The Morality of Diversity

BBC Radio 4 - Moral Maze, The Morality of Diversity

"Diversity is not an inherently moral property. I don't object to diversity. Of course, I can see why it can be useful and even beautiful, but I think our obsession with diversity is leading us down some unhelpful blind alleys of which perhaps the most troubling to me is a narrowing in the diversity of opinion...

‘Take for example, the news. What is it that could possibly be done to make the news more diverse? It's for everyone. It's, it's kind of neutral isn't it? It’s just the imparting of information’...

It's almost shaming. I mean, I understand there's an institutional panic about being male, pale and stale in every organization at the moment, but is there a danger then, a kind of almost like trying to use young and ethnic minorities to kind of liven up and give a kind of relevance to an organization? Assuming they've all the same, almost like if we have more BAME people in, they will make programs that will appeal to BAME people. I mean, it's patronizing..

‘Do you think being white has left you disadvantaged in this kind of society where people are in fact positively discriminated against?’

‘Um, well, I've, I was gonna write a piece for a well known newspaper and I got a reply saying the editor is looking for more diverse and younger points of view. And a little joke at the end. So give us a, give us a ring when you've had the sex change operation which I'm, so maybe I have been... I take great exception to the phrase pale, male and stale, that sort of ageist, sexist and racist in one phrase. And it's perfectly alright to say that. I don't think, so, maybe I have been discriminated against. I'll probably never know’...

‘You sound like the BBC Asian network. Oh, they're all the same. Only they're not all the same. Each person is an individual. You can't just go on about BAME’...

[On Asians not being represented on corporate boards] ‘If we talk about Asian people, they’re very often self employed, self starters. And they run their own thing. So I can say that from experience because I've seen them and I know them-’

‘These are pretty grim stereotypes you're coming up with here’

‘It’s not a grim stereotype. It's a compliment, and please don't call me mate.’

‘It's not acceptable is it to come up with those sorts of stereotypes?’

‘Why is it not acceptable? Tell me why it's acceptable?’

‘You’re pigeon holing people in a particular sort of way’

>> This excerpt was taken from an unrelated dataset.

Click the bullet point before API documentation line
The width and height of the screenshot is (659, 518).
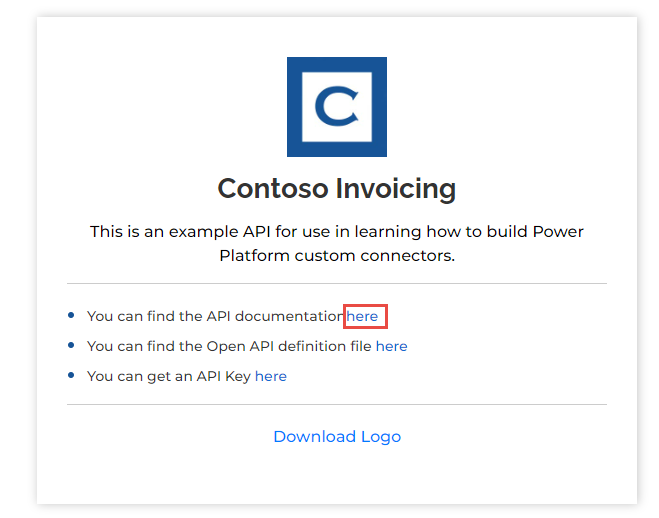(x=71, y=315)
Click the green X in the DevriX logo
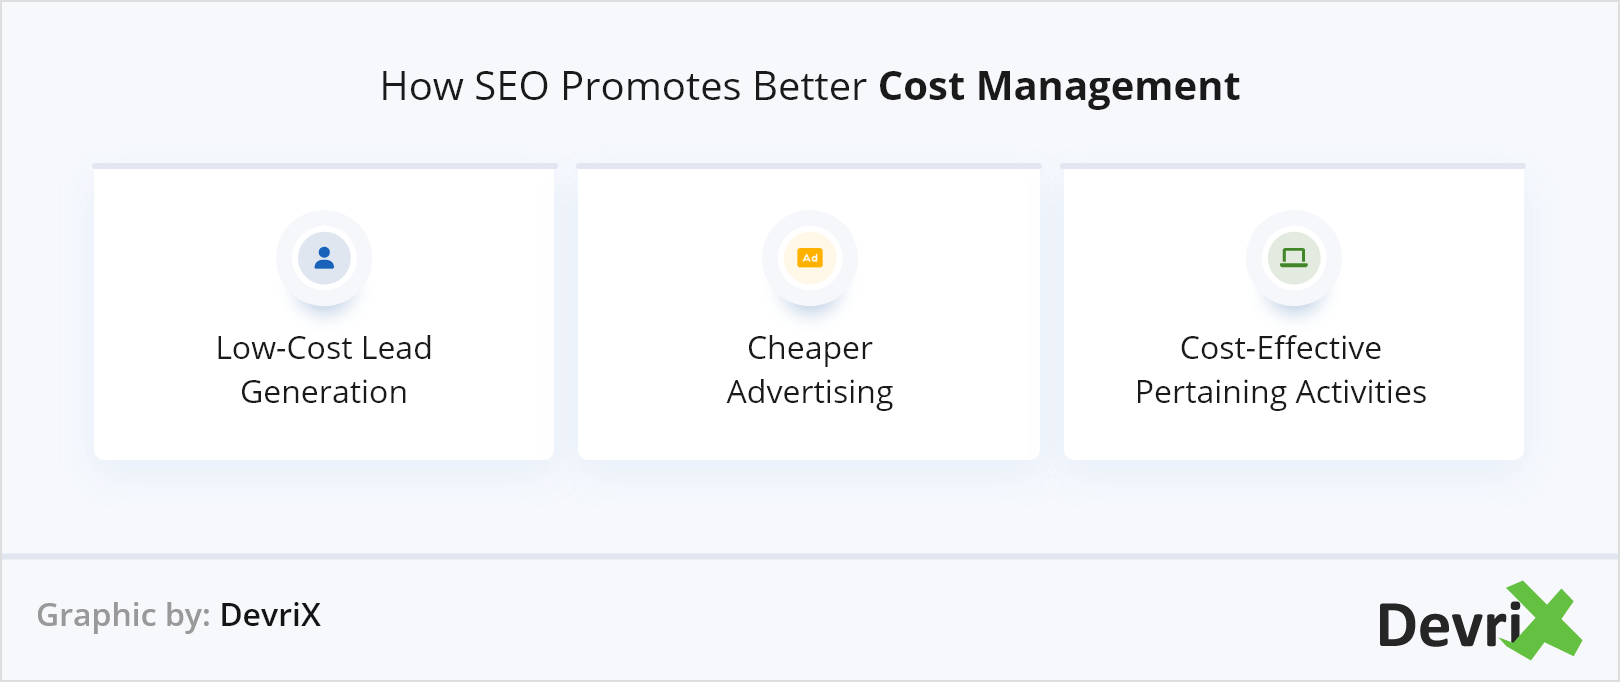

‘I'm complimenting people that I know, people that I grew up with, I grew up in Brent and I saw the effect, the beneficial effect of Asian businessmen opening shops. I think it's a really good thing. And, you call that a grim stereotype?’...

‘You need to get the best person for the job. And if you're systematically excluding half of the talent pool, you can't achieve that. So quotas aren't about giving an unfair advantage to women. They're about expanding talent pool to include the whole of society so that we are in fact recruiting on merit, which I don't believe is currently the case’

‘You'll know that many women feel very queasy about this, because they do feel as though it's patronizing to have a kind of, we're gonna help you up the ladder.’...

‘I think it's very patronizing to suggest that excluding women, which is the alternative is a superior option.’...

‘Would you exclude women from the workplace Claire? No, I'm not saying that. We’re talking about quotas, which say, for example, the BBC say, we've got to have... in 5 years’ time… 50% of all the experts have got to be women... they’re not the best person to go on to talk about that topic. Nobody feels that they want to be there because of their gender.’...

‘I wonder why there's this acute lack of embarrassment from the very many men who have been unfairly advantaged because of their gender over decades, centuries, millennia, but we've never said I'm only here because I'm a man’...

‘They are due to merit. They won't be there due to merit if it becomes an enforced diversity as an endpoint’...

‘My belief, quite firmly is that talent doesn't have a gender. It doesn't have a race. It doesn't have a class and yet, and yet success does. Success does have a race, it does have a gender, it does have a class. So why does talent not translate into success? And if it doesn't translate into success that suggests two things. First of all, that we are not rewarding merit. And secondly, that there are systematic barriers that are preventing some people from achieving their max, their full potential. So it’s barriers that I'm opposed’

‘Okay, so why do we need quotas, then we should remove the barriers?’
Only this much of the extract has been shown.